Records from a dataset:
+++
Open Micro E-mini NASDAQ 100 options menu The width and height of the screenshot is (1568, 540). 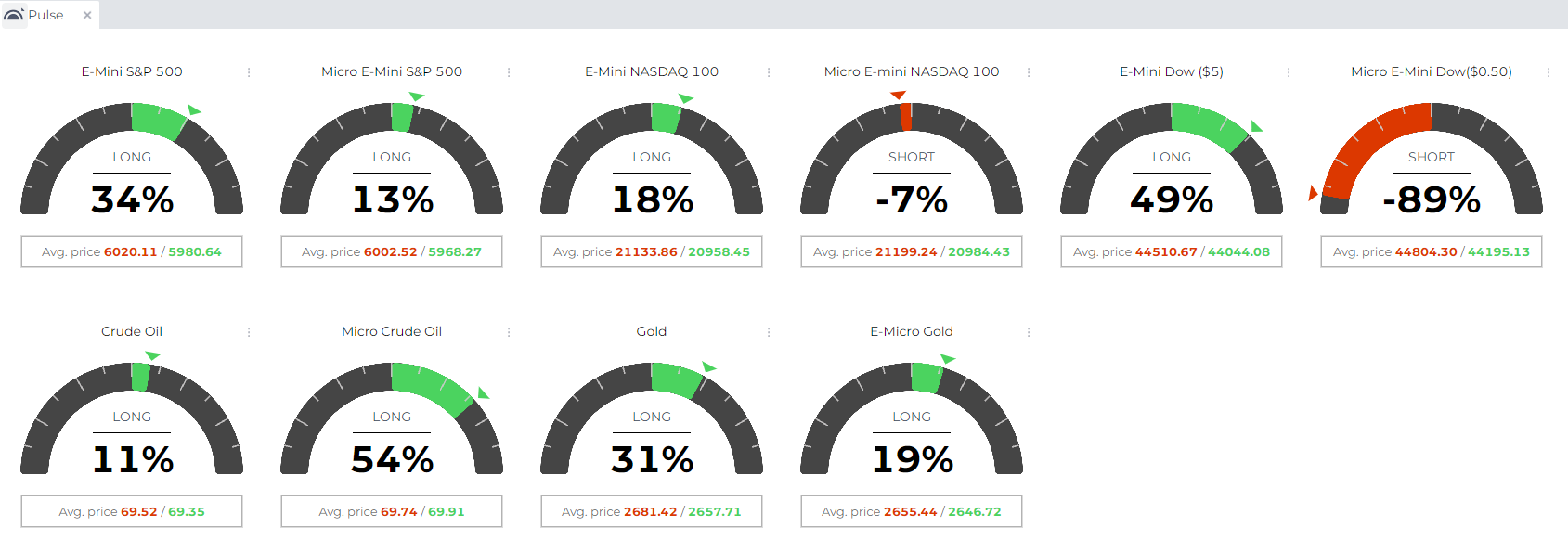coord(1029,72)
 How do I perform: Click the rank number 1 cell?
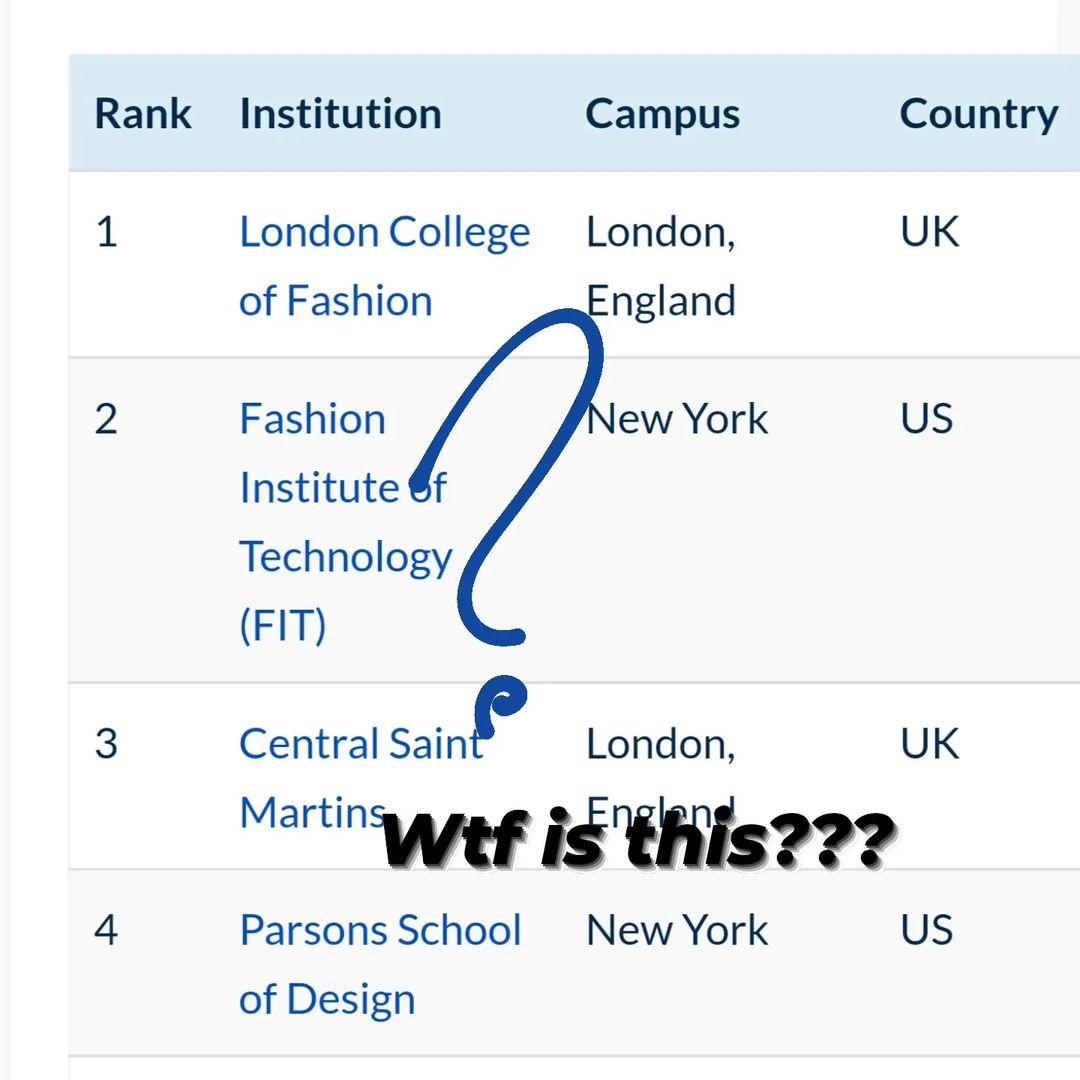point(106,232)
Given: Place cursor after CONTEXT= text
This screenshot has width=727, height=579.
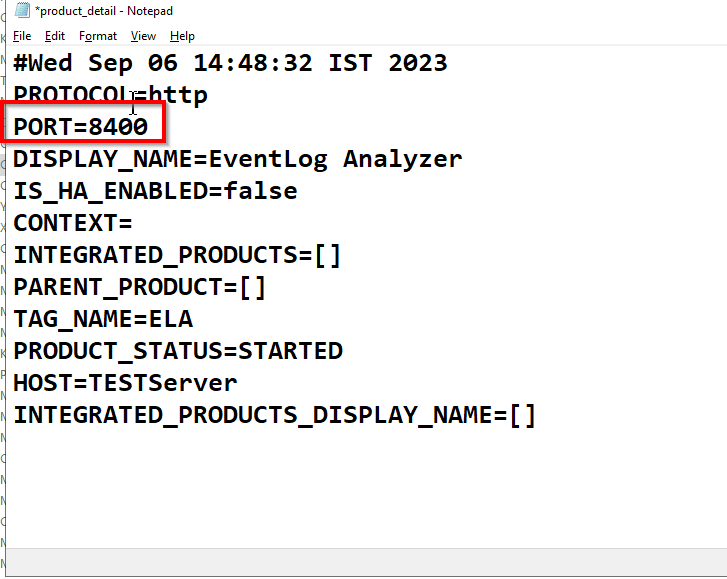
+++
EXERCISE —
Your answer should be the lines above from the one that contains "How do I perform: Click" through the last, set down exactly, with the pictures removed.

EXERCISE RESPONSE —
 How do I perform: Click the rank number 1 cell?
point(106,232)
Given: Place cursor after CONTEXT= text
This screenshot has width=727, height=579.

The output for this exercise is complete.